#67/111: Designing the Obvious

What is it about?

What makes a product more usable? Robert Hoekman, jr. shows you how to increase the usability of your web & mobile application and why hover divs aren’t better than pop ups.

What can I learn?

Less is more: I just want to show you this post of milof:

Be forgiving: You often got a pop up asking if you want really delete this message. However, a better way is to allow your user to redo this action. Implement a undo feature into your application. This will maintain the user’s work flow. If you can’t do this because there is a required steps, like entering a valid email address, help your user to do it properly, e.g. use inline validation and some nice Javascript.

Don’t be a jerk: This is probably the conclusion of this book. Your users shouldn’t have to learn how to use your product. The more things your user can do intuitively, the better it is. If they have to learn new things make it easier. Produce videos or screen casts or even some screen shots but don’t just give them 200 pages of plain text.


Designing the Obvious is like Don’t Make Me Think 2.0. Robert Hoekman, jr. also shows how real products could be improved and got a similar causal style. There are some great ideas for better usability. I especially liked the undo function for web applications. Great book, read it for yourself! Recommendation.

#50/111: Don’t Make Me Think

What is it about?

Steve Krug writes about Web Usability, i.e. how can you make it easier for your audience to use your website/web application. He shows how to conduct simple usability tests, how to fix major problems and how people actually use websites.

Key points?

Create self-explanatory websites: Most people don’t read, they scan and try to muddle through your site. Your first goal should be to design your site so that most people can use it intuitively and safely.

Use visual hierarchy: A simple example is a blog post. There is a headline, which is big, some sub headlines, which stands out of the normal text and of course the normal text.
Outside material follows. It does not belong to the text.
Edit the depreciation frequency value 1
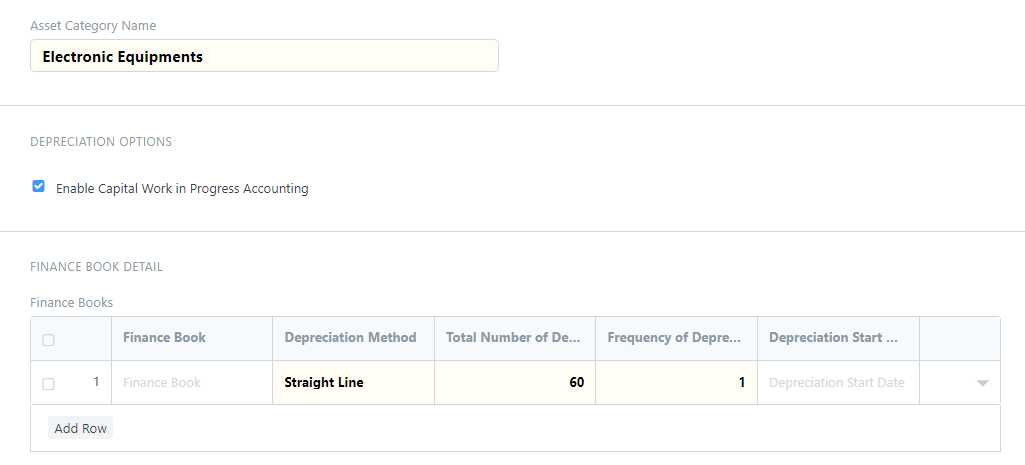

This allows your readers to recognize which information is more important.

Conduct simple usability tests: You don’t have to invest $50k to do usability testing. Steve Krug recommends to start with about three people every month. It’s important to record every session, you can use tools like Camtasia for this. But what should you test? Give people assignments to do something, e.g. add a new customer and let them muddle through. You could also ask them what they want to do and why.


Don’t Make Me Think uses his own recommendations which is pretty great. Steve Krug uses lots of examples and shows how real websites could be improved. The book is pretty basic. However, you will receive the most insights from testing your product. Nice book!